ACTIVITY:
In the figure legend on IRBP as an aire-regulated thymic antigen, what purpose does quantitative real-time PCR serve in panel F? Answer in one to three sentences.
---------- SUPPLIED PASSAGE ----------
IRBP is an aire-regulated antigen expressed in the thymus. (A) cDNA derived from thymic stroma of aire-deficient and aire- sufficient animals was prepared. Quantitative real-time PCR was used to determine the expression of known TSAs (insulin and Gad67) and IRBP. Values are normalized to cyclophilin and are relative to expression in the WT TEC stroma. Data represent the mean of three independent experiments. A representative amplification plot of (B) cyclophilin, (C) IRBP, and (D) insulin are shown for wild-type and aire-deficient thymic stroma. (E) Summaries of genes shown in two publicly available datasets, GSE85 (reference 3) and GSE2585 (reference 13), to be aire-regulated in the thymus were each queried for retinal-expressed transcripts. The top nine transcripts fitting this profile are shown (all statistically significant; P < 0.05). (F) Quantitative real-time PCR was used to confirm the expression of the microarray-identified genes. Values are normalized to cyclophilin and are relative to expression in the WT TEC stroma. Error bars represent mean ± SD.
---------- EXCERPTED DATA ----------
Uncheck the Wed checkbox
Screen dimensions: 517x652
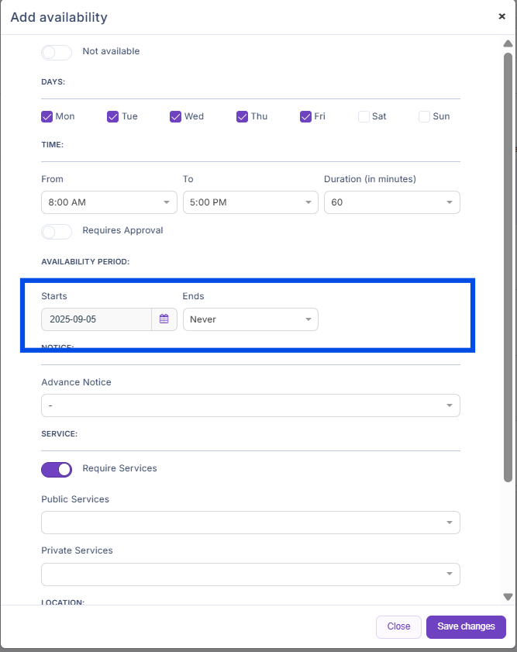click(x=175, y=116)
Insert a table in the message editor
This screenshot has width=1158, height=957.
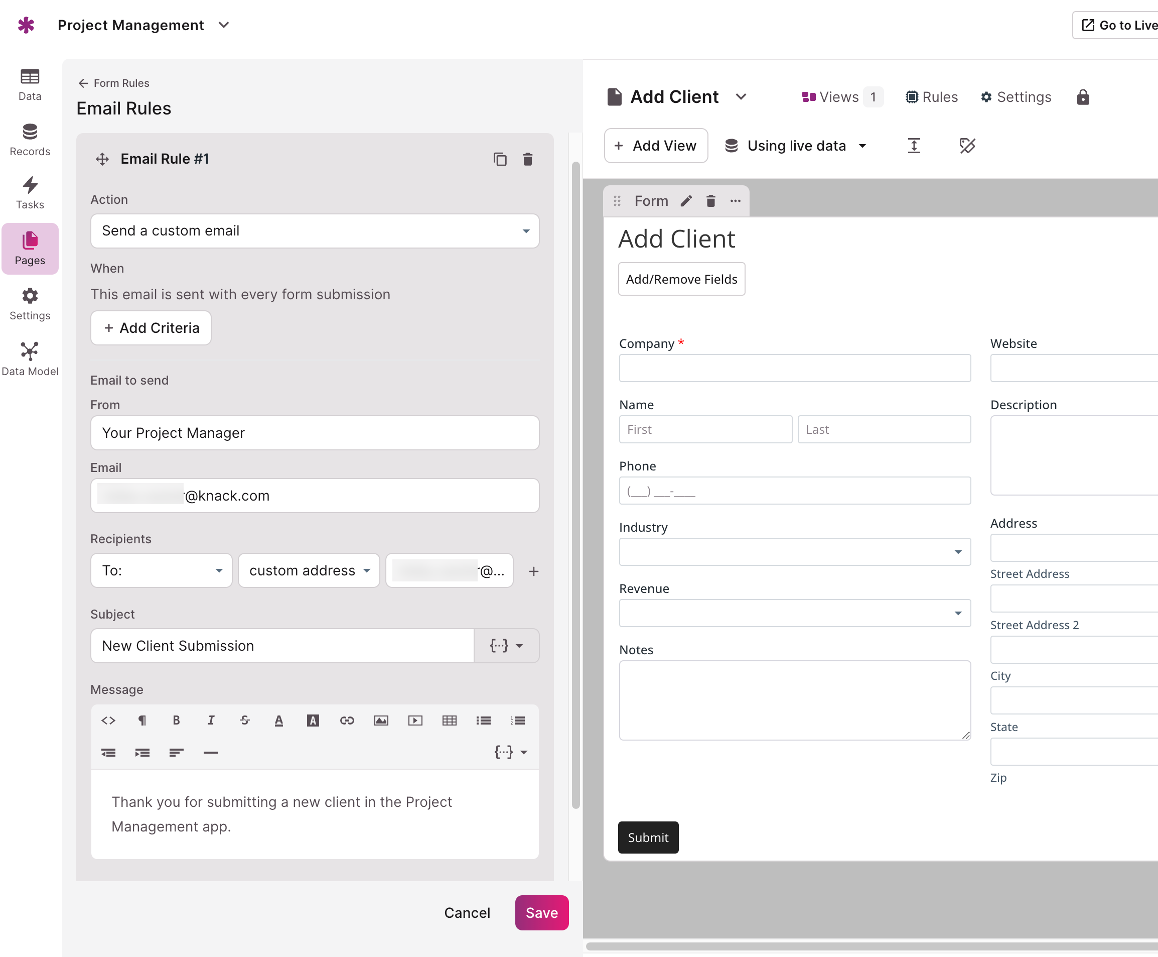[450, 720]
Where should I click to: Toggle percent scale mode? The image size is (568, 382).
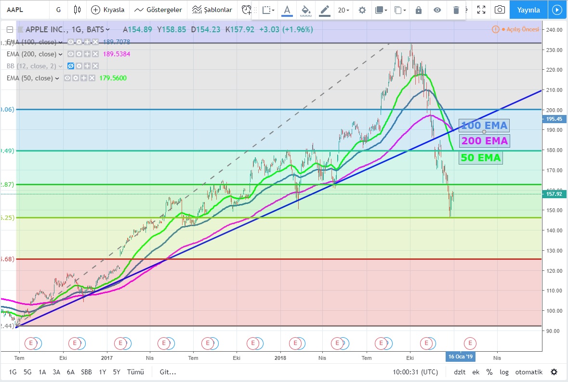[x=489, y=372]
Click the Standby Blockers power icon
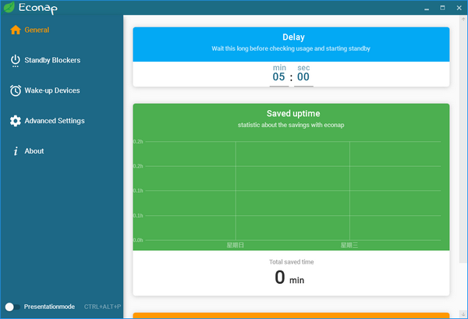Viewport: 468px width, 319px height. point(15,60)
----------
ANSWER TO THE PROBLEM:
In panel F, quantitative real-time PCR confirms the expression of the genes identified from the microarray data. These are the top retinal-expressed transcripts found among genes that the two public datasets, GSE85 and GSE2585, show to be aire-regulated in the thymus.